“Political or not political, when you stand up on that stage in Tel Aviv, you line yourself up with a racist state,” the British Committee for Universities of Palestine wrote in an open letter to John on Monday. “Do you want to give them the satisfaction? Please don’t go.”
In the letter, the group urged John to read the Goldstone Commission’s report on Israel’s conduct during the war in Gaza last year in order to understand why his performance carried an inherently political undertone.
“You may say you’re not a political person, but does an army dropping white phosphorus on a school building full of children demand a political response? Does walling a million and a half people up in a ghetto and then pounding that ghetto to rubble require a political response from us, or a human one?
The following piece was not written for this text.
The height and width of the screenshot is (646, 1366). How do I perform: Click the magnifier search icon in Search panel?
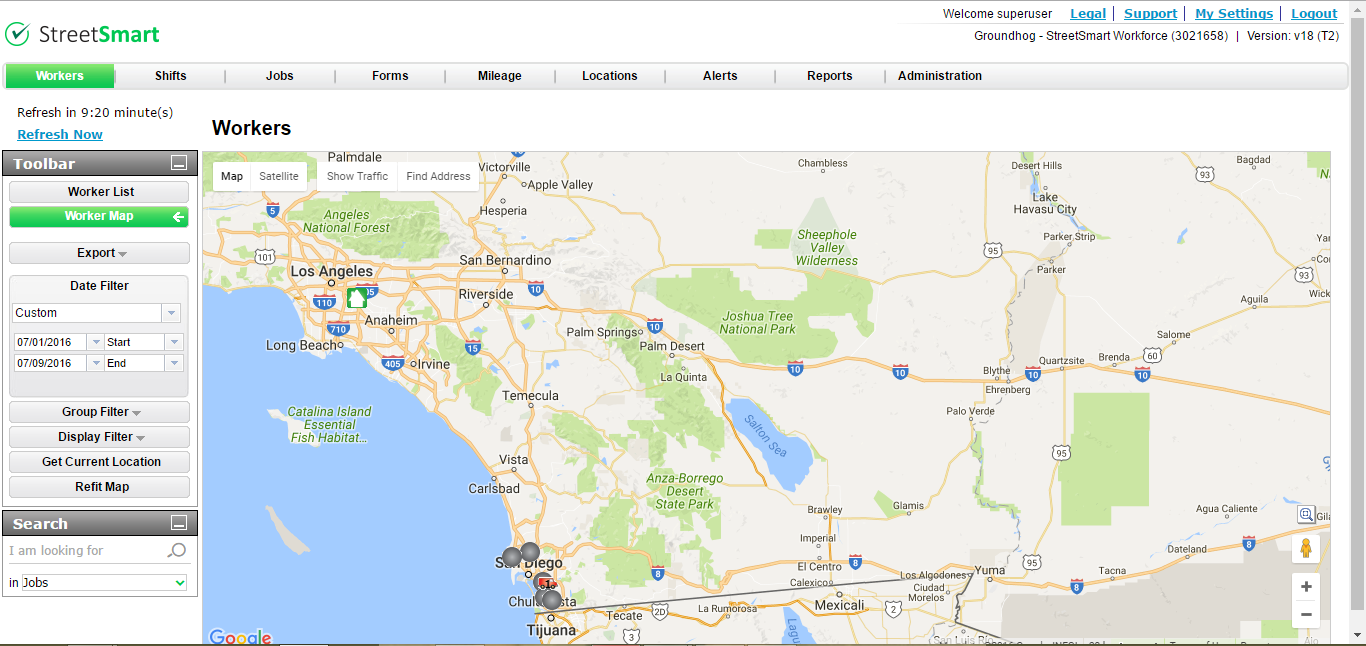(176, 551)
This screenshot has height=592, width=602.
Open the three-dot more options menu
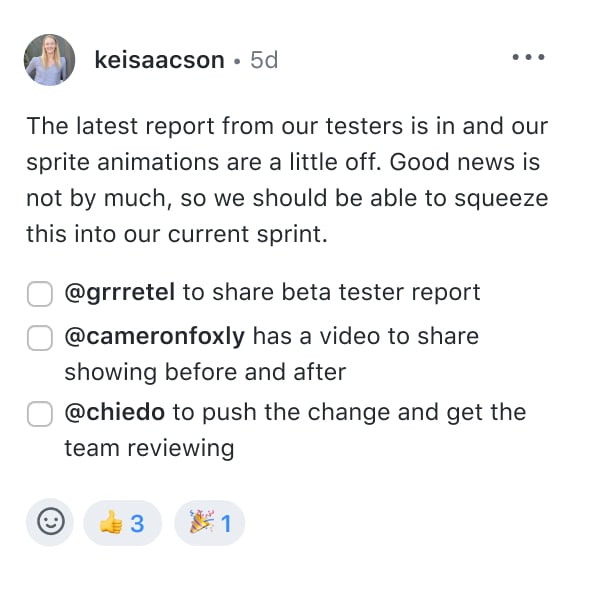click(529, 58)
“You’re behaving as if playing in Israel is morally neutral – but how can it be? How can the cruelties Israel practices against the Palestinians – fundamentally because the Palestinians are there, on Palestinian land, and Israel wants them to go – be morally neutral?”
“Okay, you turn up in Ramat Gan, and it gets to that ‘Candle in the Wind? moment, and thousands of lighters flicker – but there won’t be any Palestinians from the Occupied Territories swaying along with the Israelis – the army won’t let them leave their ghettoes.
“Please read what Judge Goldstone said about the onslaught on Gaza; what Amnesty International and Human Rights Watch have been saying for decades about the crimes committed against the Palestinians. Of course the Israeli state denies it has a case to answer, though it’s knee-deep in ethnic cleansing and land-theft and the endless daily suffocating of Palestinian lives and hopes.”
Israel boycotters succeeded just weeks ago in convincing Santana to cancel his own performance. Similar attempts to get Leonard Cohen and Paul McCartney to stay away, however, failed.